**Instructions for the task:**
Turn every one of the rows below into a numbered list, dropping any blank lines.
━━━ Material shown ━━━
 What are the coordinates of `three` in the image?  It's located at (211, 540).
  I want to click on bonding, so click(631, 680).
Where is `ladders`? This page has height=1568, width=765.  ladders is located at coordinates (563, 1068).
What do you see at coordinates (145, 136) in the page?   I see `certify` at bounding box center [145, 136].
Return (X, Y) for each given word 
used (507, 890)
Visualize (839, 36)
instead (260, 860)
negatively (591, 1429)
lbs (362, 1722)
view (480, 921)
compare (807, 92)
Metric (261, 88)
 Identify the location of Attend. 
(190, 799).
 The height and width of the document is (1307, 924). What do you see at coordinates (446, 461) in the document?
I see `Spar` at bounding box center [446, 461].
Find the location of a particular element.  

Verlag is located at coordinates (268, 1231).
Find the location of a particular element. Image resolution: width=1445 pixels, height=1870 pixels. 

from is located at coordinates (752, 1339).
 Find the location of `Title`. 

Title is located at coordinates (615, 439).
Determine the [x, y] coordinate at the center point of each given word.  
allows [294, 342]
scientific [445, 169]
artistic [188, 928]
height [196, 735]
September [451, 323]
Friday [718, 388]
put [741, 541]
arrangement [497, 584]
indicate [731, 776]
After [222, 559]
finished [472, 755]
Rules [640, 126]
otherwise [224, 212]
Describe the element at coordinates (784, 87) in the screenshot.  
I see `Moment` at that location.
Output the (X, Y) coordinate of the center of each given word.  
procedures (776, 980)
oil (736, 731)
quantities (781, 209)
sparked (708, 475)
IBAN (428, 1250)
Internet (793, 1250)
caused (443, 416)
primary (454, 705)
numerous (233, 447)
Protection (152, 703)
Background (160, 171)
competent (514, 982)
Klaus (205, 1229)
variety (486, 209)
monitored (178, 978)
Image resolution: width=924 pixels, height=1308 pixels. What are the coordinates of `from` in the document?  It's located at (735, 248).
━━━
**Output:**
1.  What are the coordinates of `three` in the image?  It's located at (211, 540).
2.   I want to click on bonding, so click(631, 680).
3. Where is `ladders`? This page has height=1568, width=765.  ladders is located at coordinates (563, 1068).
4. What do you see at coordinates (145, 136) in the page?   I see `certify` at bounding box center [145, 136].
5. Return (X, Y) for each given word 
6. used (507, 890)
7. Visualize (839, 36)
8. instead (260, 860)
9. negatively (591, 1429)
10. lbs (362, 1722)
11. view (480, 921)
12. compare (807, 92)
13. Metric (261, 88)
14.  Identify the location of Attend. 
15. (190, 799).
16.  The height and width of the document is (1307, 924). What do you see at coordinates (446, 461) in the document?
17. I see `Spar` at bounding box center [446, 461].
18. Find the location of a particular element.  
19. Verlag is located at coordinates (268, 1231).
20. Find the location of a particular element. Image resolution: width=1445 pixels, height=1870 pixels. 
21. from is located at coordinates (752, 1339).
22.  Find the location of `Title`. 
23. Title is located at coordinates (615, 439).
24. Determine the [x, y] coordinate at the center point of each given word.  
25. allows [294, 342]
26. scientific [445, 169]
27. artistic [188, 928]
28. height [196, 735]
29. September [451, 323]
30. Friday [718, 388]
31. put [741, 541]
32. arrangement [497, 584]
33. indicate [731, 776]
34. After [222, 559]
35. finished [472, 755]
36. Rules [640, 126]
37. otherwise [224, 212]
38. Describe the element at coordinates (784, 87) in the screenshot.  
39. I see `Moment` at that location.
40. Output the (X, Y) coordinate of the center of each given word.  
41. procedures (776, 980)
42. oil (736, 731)
43. quantities (781, 209)
44. sparked (708, 475)
45. IBAN (428, 1250)
46. Internet (793, 1250)
47. caused (443, 416)
48. primary (454, 705)
49. numerous (233, 447)
50. Protection (152, 703)
51. Background (160, 171)
52. competent (514, 982)
53. Klaus (205, 1229)
54. variety (486, 209)
55. monitored (178, 978)
56. Image resolution: width=924 pixels, height=1308 pixels. What are the coordinates of `from` in the document?  It's located at (735, 248).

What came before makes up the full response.